Warren Dawson - Solo Exhibition
Head On Festival 2016
Opening night - Friday the 6th of May
6 - 9pm
There are two reasons for the title of this exhibition. It is a composite of landscape photographs from two successful submissions to the Head On judges; and it shares visions of the natural world with those of the human altered world, in an increasingly arbitrary dichotomy. The two visions are divided by a dissonance of perception on one level, but are semiotically united on another through the use of the word 'landscape'.
In 1990 George Seddon wrote a piece in Meanjin, in which he posited that landscape came into the English language in the 17th century from the Dutch "landschap", a painters’ term signifying a specific kind of detached, aesthetic contemplation. It retained this sense into the 19th century, only losing its clarity when the first university course in “landscape architecture” was introduced in America at the turn of the 20th century.
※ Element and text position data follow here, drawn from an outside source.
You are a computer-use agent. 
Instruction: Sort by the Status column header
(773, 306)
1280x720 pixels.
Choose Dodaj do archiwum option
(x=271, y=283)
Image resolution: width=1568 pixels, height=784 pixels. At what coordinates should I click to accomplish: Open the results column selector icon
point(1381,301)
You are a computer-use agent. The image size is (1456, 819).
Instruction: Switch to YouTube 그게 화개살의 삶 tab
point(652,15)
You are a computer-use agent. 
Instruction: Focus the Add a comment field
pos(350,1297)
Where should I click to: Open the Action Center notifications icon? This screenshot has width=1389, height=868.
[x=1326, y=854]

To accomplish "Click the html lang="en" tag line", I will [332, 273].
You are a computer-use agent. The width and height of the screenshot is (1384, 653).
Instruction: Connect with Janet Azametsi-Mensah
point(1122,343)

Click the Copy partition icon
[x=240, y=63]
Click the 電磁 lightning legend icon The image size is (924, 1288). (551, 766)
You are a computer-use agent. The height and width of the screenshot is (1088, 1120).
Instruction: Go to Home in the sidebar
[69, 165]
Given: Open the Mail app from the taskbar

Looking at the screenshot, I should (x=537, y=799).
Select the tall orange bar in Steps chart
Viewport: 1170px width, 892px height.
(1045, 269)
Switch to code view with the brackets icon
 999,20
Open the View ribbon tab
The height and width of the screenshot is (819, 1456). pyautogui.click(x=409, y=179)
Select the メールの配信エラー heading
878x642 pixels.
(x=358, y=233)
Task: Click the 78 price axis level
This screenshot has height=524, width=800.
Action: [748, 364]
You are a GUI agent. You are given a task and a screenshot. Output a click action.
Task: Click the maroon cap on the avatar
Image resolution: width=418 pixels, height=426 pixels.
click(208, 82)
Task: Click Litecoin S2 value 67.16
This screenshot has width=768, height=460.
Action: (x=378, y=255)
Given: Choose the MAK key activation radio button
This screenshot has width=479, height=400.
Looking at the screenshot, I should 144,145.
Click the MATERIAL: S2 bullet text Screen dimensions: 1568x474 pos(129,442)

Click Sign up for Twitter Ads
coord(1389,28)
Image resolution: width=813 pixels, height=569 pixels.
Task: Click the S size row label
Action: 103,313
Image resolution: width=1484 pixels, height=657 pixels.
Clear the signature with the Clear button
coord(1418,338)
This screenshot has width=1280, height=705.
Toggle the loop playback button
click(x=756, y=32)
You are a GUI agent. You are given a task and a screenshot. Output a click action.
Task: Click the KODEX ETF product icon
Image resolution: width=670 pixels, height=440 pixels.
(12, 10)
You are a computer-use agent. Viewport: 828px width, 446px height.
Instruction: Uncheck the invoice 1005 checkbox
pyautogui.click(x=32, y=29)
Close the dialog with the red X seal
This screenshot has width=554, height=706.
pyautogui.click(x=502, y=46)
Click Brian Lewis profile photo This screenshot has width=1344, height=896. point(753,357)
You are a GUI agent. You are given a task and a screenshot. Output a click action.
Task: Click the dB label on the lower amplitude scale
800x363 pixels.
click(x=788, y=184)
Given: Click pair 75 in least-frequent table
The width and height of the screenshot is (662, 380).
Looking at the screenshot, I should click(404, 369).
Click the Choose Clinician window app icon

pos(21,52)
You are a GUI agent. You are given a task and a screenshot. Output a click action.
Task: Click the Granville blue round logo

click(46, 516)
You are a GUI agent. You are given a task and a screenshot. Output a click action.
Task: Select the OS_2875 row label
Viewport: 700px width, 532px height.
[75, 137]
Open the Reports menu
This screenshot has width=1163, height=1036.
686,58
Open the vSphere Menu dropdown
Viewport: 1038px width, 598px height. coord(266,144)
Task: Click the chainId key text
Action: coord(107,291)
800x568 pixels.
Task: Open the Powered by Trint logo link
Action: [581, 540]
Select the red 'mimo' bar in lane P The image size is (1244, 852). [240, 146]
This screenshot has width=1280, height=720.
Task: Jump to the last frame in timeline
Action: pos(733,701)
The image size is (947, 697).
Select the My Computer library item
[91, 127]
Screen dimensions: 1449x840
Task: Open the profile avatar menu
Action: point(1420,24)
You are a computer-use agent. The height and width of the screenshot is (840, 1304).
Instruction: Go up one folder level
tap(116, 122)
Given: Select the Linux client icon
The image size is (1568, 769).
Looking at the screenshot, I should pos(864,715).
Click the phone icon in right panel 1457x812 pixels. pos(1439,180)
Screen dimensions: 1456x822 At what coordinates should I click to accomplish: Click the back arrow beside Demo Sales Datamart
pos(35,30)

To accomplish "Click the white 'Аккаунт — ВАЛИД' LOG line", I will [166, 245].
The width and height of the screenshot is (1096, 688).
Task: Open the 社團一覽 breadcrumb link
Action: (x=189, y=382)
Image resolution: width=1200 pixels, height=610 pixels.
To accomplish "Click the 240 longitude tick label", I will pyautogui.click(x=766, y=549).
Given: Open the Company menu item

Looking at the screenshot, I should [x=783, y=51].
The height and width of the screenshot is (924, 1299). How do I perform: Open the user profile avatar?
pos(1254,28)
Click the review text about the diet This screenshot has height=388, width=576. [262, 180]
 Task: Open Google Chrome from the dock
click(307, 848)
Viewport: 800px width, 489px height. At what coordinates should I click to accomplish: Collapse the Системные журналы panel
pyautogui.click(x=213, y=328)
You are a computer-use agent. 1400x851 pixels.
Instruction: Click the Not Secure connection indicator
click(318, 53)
A linguistic confusion has thus arisen, as if “landscape” has the same physical reality as 'land' or 'territory', rather than the way we look at or imagine that land. Whether what we see works for us depends on the way in which our particular personal experiences are linked to the object of contemplation.
Warren Dawson was a Head On Landscape Finalist in 2015, and his photographs have been published in several online blogs and magazines. In 2015 he was commissioned by a London publisher for a portfolio of photographs for a book, since released, about the changing landscape of Brisbane. The photographs for this exhibition were drawn primarily from his personal Australian regional collections.